Data extract section start

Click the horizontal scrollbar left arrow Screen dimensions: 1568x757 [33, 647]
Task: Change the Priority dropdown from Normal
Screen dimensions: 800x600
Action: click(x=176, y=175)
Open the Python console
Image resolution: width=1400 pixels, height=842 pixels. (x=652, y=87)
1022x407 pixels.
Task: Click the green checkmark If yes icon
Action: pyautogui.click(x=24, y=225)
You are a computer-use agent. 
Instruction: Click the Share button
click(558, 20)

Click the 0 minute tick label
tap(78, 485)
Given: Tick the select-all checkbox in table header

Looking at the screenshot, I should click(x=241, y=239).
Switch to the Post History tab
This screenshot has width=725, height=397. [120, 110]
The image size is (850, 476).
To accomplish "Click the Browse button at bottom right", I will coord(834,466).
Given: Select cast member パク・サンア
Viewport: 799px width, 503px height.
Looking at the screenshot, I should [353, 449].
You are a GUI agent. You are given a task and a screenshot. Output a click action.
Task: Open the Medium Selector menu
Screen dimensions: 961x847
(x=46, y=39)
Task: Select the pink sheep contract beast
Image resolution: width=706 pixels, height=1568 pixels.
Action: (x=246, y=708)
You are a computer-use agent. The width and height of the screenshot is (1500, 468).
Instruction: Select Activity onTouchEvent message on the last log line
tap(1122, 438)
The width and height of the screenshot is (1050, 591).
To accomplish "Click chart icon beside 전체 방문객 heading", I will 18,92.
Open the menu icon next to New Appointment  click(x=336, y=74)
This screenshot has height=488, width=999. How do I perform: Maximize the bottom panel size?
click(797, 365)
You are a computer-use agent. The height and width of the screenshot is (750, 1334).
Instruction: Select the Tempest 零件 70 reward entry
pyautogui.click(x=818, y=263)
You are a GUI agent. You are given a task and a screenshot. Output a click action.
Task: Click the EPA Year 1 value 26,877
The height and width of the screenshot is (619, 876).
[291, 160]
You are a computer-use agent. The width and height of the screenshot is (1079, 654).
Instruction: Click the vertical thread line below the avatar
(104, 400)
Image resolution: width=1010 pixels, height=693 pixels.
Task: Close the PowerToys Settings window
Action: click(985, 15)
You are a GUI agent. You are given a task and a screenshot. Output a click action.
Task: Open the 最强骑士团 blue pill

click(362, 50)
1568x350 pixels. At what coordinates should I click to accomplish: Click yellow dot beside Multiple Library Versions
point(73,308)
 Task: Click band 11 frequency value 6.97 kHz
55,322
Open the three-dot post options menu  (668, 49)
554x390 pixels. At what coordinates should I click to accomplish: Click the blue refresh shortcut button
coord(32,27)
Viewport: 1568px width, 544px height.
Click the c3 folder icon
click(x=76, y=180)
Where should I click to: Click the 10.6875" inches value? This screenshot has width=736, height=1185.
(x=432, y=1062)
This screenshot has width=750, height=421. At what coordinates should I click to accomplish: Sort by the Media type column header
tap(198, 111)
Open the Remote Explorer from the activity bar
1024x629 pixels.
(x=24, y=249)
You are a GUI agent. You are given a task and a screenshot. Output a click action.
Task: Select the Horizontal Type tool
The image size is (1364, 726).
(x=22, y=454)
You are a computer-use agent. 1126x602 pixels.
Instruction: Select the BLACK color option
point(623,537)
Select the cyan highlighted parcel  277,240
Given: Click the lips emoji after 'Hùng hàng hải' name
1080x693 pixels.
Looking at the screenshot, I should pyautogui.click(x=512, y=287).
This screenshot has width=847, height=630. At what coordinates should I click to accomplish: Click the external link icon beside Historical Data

Data extract section end

Restate the data exactly, keeping every line intact.

Answer area |
Click the horizontal scrollbar left arrow Screen dimensions: 1568x757 [33, 647]
Task: Change the Priority dropdown from Normal
Screen dimensions: 800x600
Action: click(x=176, y=175)
Open the Python console
Image resolution: width=1400 pixels, height=842 pixels. (x=652, y=87)
1022x407 pixels.
Task: Click the green checkmark If yes icon
Action: pyautogui.click(x=24, y=225)
You are a computer-use agent. 
Instruction: Click the Share button
click(558, 20)

Click the 0 minute tick label
tap(78, 485)
Given: Tick the select-all checkbox in table header

Looking at the screenshot, I should click(x=241, y=239).
Switch to the Post History tab
This screenshot has width=725, height=397. [120, 110]
The image size is (850, 476).
To accomplish "Click the Browse button at bottom right", I will coord(834,466).
Given: Select cast member パク・サンア
Viewport: 799px width, 503px height.
Looking at the screenshot, I should [353, 449].
You are a GUI agent. You are given a task and a screenshot. Output a click action.
Task: Open the Medium Selector menu
Screen dimensions: 961x847
(x=46, y=39)
Task: Select the pink sheep contract beast
Image resolution: width=706 pixels, height=1568 pixels.
Action: (x=246, y=708)
You are a computer-use agent. The width and height of the screenshot is (1500, 468).
Instruction: Select Activity onTouchEvent message on the last log line
tap(1122, 438)
The width and height of the screenshot is (1050, 591).
To accomplish "Click chart icon beside 전체 방문객 heading", I will 18,92.
Open the menu icon next to New Appointment  click(x=336, y=74)
This screenshot has height=488, width=999. How do I perform: Maximize the bottom panel size?
click(797, 365)
You are a computer-use agent. The height and width of the screenshot is (750, 1334).
Instruction: Select the Tempest 零件 70 reward entry
pyautogui.click(x=818, y=263)
You are a GUI agent. You are given a task and a screenshot. Output a click action.
Task: Click the EPA Year 1 value 26,877
The height and width of the screenshot is (619, 876).
[291, 160]
You are a computer-use agent. The width and height of the screenshot is (1079, 654).
Instruction: Click the vertical thread line below the avatar
(104, 400)
Image resolution: width=1010 pixels, height=693 pixels.
Task: Close the PowerToys Settings window
Action: click(985, 15)
You are a GUI agent. You are given a task and a screenshot. Output a click action.
Task: Open the 最强骑士团 blue pill

click(362, 50)
1568x350 pixels. At what coordinates should I click to accomplish: Click yellow dot beside Multiple Library Versions
point(73,308)
 Task: Click band 11 frequency value 6.97 kHz
55,322
Open the three-dot post options menu  (668, 49)
554x390 pixels. At what coordinates should I click to accomplish: Click the blue refresh shortcut button
coord(32,27)
Viewport: 1568px width, 544px height.
Click the c3 folder icon
click(x=76, y=180)
Where should I click to: Click the 10.6875" inches value? This screenshot has width=736, height=1185.
(x=432, y=1062)
This screenshot has width=750, height=421. At what coordinates should I click to accomplish: Sort by the Media type column header
tap(198, 111)
Open the Remote Explorer from the activity bar
1024x629 pixels.
(x=24, y=249)
You are a GUI agent. You are given a task and a screenshot. Output a click action.
Task: Select the Horizontal Type tool
The image size is (1364, 726).
(x=22, y=454)
You are a computer-use agent. 1126x602 pixels.
Instruction: Select the BLACK color option
point(623,537)
Select the cyan highlighted parcel  277,240
Given: Click the lips emoji after 'Hùng hàng hải' name
1080x693 pixels.
Looking at the screenshot, I should pyautogui.click(x=512, y=287).
This screenshot has width=847, height=630. At what coordinates should I click to accomplish: Click the external link icon beside Historical Data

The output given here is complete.